• **Description of the task**:
Please reproduce the entries below exactly, starting at the first line and ending with the line that holds "Given: Click the word".

• **Data for processing**:

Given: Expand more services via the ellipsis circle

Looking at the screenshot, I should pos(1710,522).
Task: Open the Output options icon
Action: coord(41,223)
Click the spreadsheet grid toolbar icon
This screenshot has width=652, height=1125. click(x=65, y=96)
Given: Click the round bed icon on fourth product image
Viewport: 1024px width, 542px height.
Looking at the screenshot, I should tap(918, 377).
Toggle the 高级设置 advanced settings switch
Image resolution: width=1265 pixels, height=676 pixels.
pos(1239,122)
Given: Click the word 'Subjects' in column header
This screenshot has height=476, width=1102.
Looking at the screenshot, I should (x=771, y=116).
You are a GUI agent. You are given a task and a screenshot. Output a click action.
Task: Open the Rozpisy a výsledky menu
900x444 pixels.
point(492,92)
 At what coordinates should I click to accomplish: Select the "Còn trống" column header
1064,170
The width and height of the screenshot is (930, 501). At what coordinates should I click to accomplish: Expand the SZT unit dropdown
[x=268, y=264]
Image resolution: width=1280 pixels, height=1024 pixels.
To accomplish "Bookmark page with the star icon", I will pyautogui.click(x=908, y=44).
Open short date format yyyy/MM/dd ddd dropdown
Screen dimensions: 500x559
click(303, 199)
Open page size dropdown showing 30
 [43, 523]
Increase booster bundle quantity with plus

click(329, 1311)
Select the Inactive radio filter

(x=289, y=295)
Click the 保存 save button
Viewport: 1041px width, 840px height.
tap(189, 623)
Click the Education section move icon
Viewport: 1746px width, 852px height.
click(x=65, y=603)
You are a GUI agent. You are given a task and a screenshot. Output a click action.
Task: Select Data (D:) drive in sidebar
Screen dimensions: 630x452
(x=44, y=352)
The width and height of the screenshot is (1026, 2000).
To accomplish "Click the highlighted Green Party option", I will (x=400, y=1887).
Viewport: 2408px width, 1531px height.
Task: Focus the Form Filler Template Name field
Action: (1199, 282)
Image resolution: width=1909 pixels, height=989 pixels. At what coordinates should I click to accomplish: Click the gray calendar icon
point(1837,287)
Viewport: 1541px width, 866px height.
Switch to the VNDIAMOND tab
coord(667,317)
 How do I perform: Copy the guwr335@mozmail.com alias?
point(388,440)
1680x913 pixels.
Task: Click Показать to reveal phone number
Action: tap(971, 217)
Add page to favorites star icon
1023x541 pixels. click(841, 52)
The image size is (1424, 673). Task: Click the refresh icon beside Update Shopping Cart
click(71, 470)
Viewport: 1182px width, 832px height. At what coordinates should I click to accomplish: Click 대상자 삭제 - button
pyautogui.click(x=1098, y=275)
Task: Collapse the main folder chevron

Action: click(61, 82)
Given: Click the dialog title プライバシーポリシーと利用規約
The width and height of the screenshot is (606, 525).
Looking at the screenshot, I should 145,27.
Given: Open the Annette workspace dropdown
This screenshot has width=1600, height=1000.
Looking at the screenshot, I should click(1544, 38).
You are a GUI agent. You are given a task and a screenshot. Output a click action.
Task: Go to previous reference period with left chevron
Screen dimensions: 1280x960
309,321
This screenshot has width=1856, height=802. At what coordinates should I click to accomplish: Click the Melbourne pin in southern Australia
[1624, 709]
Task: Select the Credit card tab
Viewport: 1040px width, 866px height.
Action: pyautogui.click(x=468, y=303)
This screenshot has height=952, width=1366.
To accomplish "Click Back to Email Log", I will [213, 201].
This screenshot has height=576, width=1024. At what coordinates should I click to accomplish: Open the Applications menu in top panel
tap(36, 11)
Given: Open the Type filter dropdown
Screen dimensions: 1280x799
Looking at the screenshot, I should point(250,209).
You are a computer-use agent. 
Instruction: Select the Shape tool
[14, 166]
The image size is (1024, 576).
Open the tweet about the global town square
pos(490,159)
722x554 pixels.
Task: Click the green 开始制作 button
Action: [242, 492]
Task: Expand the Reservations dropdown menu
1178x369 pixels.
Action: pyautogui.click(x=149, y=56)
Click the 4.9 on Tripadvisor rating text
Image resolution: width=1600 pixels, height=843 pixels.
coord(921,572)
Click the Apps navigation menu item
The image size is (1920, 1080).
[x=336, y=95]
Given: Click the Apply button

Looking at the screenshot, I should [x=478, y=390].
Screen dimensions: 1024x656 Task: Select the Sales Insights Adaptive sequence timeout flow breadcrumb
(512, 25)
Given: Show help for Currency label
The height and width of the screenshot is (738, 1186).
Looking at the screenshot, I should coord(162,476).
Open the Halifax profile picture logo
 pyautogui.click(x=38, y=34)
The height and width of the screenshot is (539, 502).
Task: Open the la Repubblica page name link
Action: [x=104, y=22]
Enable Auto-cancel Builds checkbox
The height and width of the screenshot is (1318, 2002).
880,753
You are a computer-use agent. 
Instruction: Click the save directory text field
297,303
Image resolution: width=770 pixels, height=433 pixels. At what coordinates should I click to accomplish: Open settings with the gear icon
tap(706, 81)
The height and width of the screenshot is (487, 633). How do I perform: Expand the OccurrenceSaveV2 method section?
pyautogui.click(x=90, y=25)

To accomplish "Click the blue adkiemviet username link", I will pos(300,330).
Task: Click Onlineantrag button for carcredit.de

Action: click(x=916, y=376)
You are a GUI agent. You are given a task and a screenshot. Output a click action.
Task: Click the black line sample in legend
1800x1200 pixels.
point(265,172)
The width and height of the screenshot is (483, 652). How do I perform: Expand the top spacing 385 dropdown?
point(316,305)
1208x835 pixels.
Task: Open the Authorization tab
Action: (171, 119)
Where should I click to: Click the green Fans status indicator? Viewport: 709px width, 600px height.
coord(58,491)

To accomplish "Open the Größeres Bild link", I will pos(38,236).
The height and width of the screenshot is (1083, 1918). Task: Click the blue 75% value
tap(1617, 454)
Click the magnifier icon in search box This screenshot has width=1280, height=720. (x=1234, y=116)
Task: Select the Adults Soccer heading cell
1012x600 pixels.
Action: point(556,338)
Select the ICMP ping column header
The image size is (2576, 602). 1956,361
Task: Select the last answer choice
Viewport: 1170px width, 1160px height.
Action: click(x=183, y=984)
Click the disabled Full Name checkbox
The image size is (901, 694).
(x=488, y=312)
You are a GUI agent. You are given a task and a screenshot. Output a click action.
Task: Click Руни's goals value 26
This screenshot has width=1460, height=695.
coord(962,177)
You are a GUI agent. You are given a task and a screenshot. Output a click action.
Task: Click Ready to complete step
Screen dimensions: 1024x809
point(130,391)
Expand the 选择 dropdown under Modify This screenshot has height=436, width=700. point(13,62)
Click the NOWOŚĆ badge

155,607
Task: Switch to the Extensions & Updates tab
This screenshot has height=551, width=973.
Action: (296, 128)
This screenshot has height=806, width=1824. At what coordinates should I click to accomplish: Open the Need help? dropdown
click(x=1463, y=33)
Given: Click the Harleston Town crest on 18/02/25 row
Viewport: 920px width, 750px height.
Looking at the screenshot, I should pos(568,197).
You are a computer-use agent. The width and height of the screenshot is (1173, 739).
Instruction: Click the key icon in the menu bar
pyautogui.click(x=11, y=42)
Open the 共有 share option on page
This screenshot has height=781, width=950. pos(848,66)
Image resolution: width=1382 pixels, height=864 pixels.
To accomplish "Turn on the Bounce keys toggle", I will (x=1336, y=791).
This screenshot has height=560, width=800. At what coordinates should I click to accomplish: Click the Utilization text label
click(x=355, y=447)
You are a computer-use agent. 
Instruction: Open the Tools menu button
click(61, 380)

• **Answer to the exercise**:
Given: Expand more services via the ellipsis circle

Looking at the screenshot, I should pos(1710,522).
Task: Open the Output options icon
Action: coord(41,223)
Click the spreadsheet grid toolbar icon
This screenshot has width=652, height=1125. click(x=65, y=96)
Given: Click the round bed icon on fourth product image
Viewport: 1024px width, 542px height.
Looking at the screenshot, I should tap(918, 377).
Toggle the 高级设置 advanced settings switch
Image resolution: width=1265 pixels, height=676 pixels.
pos(1239,122)
Given: Click the word 'Subjects' in column header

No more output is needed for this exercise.